> [Aim of the task] A verbatim copy of every entry is required. Produce it now.

> [Material provided]
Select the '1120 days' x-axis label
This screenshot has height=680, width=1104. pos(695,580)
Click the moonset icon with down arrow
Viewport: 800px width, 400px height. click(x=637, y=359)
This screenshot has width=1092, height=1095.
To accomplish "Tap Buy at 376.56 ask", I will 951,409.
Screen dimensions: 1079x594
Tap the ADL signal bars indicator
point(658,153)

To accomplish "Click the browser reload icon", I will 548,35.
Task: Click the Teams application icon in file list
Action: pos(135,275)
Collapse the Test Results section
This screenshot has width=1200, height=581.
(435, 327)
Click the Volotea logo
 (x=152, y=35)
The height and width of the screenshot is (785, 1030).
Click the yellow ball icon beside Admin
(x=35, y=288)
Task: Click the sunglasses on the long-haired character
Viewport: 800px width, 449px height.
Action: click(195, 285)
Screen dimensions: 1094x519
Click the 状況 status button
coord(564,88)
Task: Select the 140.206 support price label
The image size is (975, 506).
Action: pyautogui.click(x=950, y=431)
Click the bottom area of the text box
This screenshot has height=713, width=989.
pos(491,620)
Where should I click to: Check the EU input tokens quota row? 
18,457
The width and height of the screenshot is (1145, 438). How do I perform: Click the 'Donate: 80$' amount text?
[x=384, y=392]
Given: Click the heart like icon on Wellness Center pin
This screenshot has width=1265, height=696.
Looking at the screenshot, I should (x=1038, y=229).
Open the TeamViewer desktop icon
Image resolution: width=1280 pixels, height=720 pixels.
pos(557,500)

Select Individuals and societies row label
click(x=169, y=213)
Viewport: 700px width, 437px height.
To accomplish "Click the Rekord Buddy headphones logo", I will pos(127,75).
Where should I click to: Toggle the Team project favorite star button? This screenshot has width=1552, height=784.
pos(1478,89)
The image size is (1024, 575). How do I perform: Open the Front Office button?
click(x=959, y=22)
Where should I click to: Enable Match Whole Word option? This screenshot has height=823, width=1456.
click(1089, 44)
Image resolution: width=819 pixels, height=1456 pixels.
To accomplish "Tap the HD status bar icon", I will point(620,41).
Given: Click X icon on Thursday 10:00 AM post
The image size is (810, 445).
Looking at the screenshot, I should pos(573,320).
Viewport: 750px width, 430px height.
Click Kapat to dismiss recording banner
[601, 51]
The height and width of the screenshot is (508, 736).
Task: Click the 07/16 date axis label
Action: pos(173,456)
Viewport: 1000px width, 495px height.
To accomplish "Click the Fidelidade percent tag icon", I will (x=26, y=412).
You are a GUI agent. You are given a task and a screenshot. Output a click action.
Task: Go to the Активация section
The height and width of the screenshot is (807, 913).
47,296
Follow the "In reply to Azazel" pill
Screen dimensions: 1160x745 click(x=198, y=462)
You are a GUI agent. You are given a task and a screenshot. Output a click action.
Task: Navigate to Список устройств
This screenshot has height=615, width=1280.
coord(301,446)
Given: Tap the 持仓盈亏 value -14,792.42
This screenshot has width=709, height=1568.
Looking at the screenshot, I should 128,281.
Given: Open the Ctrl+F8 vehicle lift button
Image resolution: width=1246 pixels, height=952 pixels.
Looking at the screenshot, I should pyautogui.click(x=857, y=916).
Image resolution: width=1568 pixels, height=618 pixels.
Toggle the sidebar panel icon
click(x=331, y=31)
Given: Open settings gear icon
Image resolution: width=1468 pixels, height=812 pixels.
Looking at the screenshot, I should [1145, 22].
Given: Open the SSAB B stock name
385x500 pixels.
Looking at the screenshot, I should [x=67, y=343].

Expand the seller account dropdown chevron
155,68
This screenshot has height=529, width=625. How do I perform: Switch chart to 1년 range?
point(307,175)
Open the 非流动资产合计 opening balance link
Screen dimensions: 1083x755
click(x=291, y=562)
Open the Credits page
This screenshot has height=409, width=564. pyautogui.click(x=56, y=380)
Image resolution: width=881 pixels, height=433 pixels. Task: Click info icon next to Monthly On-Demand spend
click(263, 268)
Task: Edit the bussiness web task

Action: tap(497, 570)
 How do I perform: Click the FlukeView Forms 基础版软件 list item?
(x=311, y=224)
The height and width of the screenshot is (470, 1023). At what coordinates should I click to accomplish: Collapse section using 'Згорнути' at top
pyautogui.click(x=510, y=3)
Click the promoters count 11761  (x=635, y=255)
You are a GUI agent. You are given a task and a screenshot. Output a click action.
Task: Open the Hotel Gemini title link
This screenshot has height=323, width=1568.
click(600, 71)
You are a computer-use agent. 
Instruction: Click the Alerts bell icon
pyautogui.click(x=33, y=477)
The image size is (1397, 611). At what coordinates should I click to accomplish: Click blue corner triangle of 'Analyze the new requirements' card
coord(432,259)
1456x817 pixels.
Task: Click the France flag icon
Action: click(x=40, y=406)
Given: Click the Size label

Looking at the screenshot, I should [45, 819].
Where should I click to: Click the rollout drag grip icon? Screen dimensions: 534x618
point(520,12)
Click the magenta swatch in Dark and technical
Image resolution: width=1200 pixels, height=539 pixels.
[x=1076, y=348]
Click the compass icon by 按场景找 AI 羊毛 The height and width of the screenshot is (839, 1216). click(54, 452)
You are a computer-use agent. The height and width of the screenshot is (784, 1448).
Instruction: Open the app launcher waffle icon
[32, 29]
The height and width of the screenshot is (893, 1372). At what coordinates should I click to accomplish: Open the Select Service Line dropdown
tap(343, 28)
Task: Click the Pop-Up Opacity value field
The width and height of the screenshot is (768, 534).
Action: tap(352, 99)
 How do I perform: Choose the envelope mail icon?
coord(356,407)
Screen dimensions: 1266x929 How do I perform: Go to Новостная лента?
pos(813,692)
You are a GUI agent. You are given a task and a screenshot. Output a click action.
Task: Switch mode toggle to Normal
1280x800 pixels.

> [Response to the task]
Select the '1120 days' x-axis label
This screenshot has height=680, width=1104. pos(695,580)
Click the moonset icon with down arrow
Viewport: 800px width, 400px height. click(x=637, y=359)
This screenshot has width=1092, height=1095.
To accomplish "Tap Buy at 376.56 ask", I will 951,409.
Screen dimensions: 1079x594
Tap the ADL signal bars indicator
point(658,153)

To accomplish "Click the browser reload icon", I will 548,35.
Task: Click the Teams application icon in file list
Action: pos(135,275)
Collapse the Test Results section
This screenshot has width=1200, height=581.
(435, 327)
Click the Volotea logo
 (x=152, y=35)
The height and width of the screenshot is (785, 1030).
Click the yellow ball icon beside Admin
(x=35, y=288)
Task: Click the sunglasses on the long-haired character
Viewport: 800px width, 449px height.
Action: click(195, 285)
Screen dimensions: 1094x519
Click the 状況 status button
coord(564,88)
Task: Select the 140.206 support price label
The image size is (975, 506).
Action: pyautogui.click(x=950, y=431)
Click the bottom area of the text box
This screenshot has height=713, width=989.
pos(491,620)
Where should I click to: Check the EU input tokens quota row? 
18,457
The width and height of the screenshot is (1145, 438). How do I perform: Click the 'Donate: 80$' amount text?
[x=384, y=392]
Given: Click the heart like icon on Wellness Center pin
This screenshot has width=1265, height=696.
Looking at the screenshot, I should (x=1038, y=229).
Open the TeamViewer desktop icon
Image resolution: width=1280 pixels, height=720 pixels.
pos(557,500)

Select Individuals and societies row label
click(x=169, y=213)
Viewport: 700px width, 437px height.
To accomplish "Click the Rekord Buddy headphones logo", I will pos(127,75).
Where should I click to: Toggle the Team project favorite star button? This screenshot has width=1552, height=784.
pos(1478,89)
The image size is (1024, 575). How do I perform: Open the Front Office button?
click(x=959, y=22)
Where should I click to: Enable Match Whole Word option? This screenshot has height=823, width=1456.
click(1089, 44)
Image resolution: width=819 pixels, height=1456 pixels.
To accomplish "Tap the HD status bar icon", I will point(620,41).
Given: Click X icon on Thursday 10:00 AM post
The image size is (810, 445).
Looking at the screenshot, I should pos(573,320).
Viewport: 750px width, 430px height.
Click Kapat to dismiss recording banner
[601, 51]
The height and width of the screenshot is (508, 736).
Task: Click the 07/16 date axis label
Action: pos(173,456)
Viewport: 1000px width, 495px height.
To accomplish "Click the Fidelidade percent tag icon", I will (x=26, y=412).
You are a GUI agent. You are given a task and a screenshot. Output a click action.
Task: Go to the Активация section
The height and width of the screenshot is (807, 913).
47,296
Follow the "In reply to Azazel" pill
Screen dimensions: 1160x745 click(x=198, y=462)
You are a GUI agent. You are given a task and a screenshot. Output a click action.
Task: Navigate to Список устройств
This screenshot has height=615, width=1280.
coord(301,446)
Given: Tap the 持仓盈亏 value -14,792.42
This screenshot has width=709, height=1568.
Looking at the screenshot, I should 128,281.
Given: Open the Ctrl+F8 vehicle lift button
Image resolution: width=1246 pixels, height=952 pixels.
Looking at the screenshot, I should pyautogui.click(x=857, y=916).
Image resolution: width=1568 pixels, height=618 pixels.
Toggle the sidebar panel icon
click(x=331, y=31)
Given: Open settings gear icon
Image resolution: width=1468 pixels, height=812 pixels.
Looking at the screenshot, I should [1145, 22].
Given: Open the SSAB B stock name
385x500 pixels.
Looking at the screenshot, I should [x=67, y=343].

Expand the seller account dropdown chevron
155,68
This screenshot has height=529, width=625. How do I perform: Switch chart to 1년 range?
point(307,175)
Open the 非流动资产合计 opening balance link
Screen dimensions: 1083x755
click(x=291, y=562)
Open the Credits page
This screenshot has height=409, width=564. pyautogui.click(x=56, y=380)
Image resolution: width=881 pixels, height=433 pixels. Task: Click info icon next to Monthly On-Demand spend
click(263, 268)
Task: Edit the bussiness web task

Action: tap(497, 570)
 How do I perform: Click the FlukeView Forms 基础版软件 list item?
(x=311, y=224)
The height and width of the screenshot is (470, 1023). At what coordinates should I click to accomplish: Collapse section using 'Згорнути' at top
pyautogui.click(x=510, y=3)
Click the promoters count 11761  (x=635, y=255)
You are a GUI agent. You are given a task and a screenshot. Output a click action.
Task: Open the Hotel Gemini title link
This screenshot has height=323, width=1568.
click(600, 71)
You are a computer-use agent. 
Instruction: Click the Alerts bell icon
pyautogui.click(x=33, y=477)
The image size is (1397, 611). At what coordinates should I click to accomplish: Click blue corner triangle of 'Analyze the new requirements' card
coord(432,259)
1456x817 pixels.
Task: Click the France flag icon
Action: click(x=40, y=406)
Given: Click the Size label

Looking at the screenshot, I should [45, 819].
Where should I click to: Click the rollout drag grip icon? Screen dimensions: 534x618
point(520,12)
Click the magenta swatch in Dark and technical
Image resolution: width=1200 pixels, height=539 pixels.
[x=1076, y=348]
Click the compass icon by 按场景找 AI 羊毛 The height and width of the screenshot is (839, 1216). click(54, 452)
You are a computer-use agent. The height and width of the screenshot is (784, 1448).
Instruction: Open the app launcher waffle icon
[32, 29]
The height and width of the screenshot is (893, 1372). At what coordinates should I click to accomplish: Open the Select Service Line dropdown
tap(343, 28)
Task: Click the Pop-Up Opacity value field
The width and height of the screenshot is (768, 534).
Action: tap(352, 99)
 How do I perform: Choose the envelope mail icon?
coord(356,407)
Screen dimensions: 1266x929 How do I perform: Go to Новостная лента?
pos(813,692)
You are a GUI agent. You are given a task and a screenshot. Output a click action.
Task: Switch mode toggle to Normal
1280x800 pixels.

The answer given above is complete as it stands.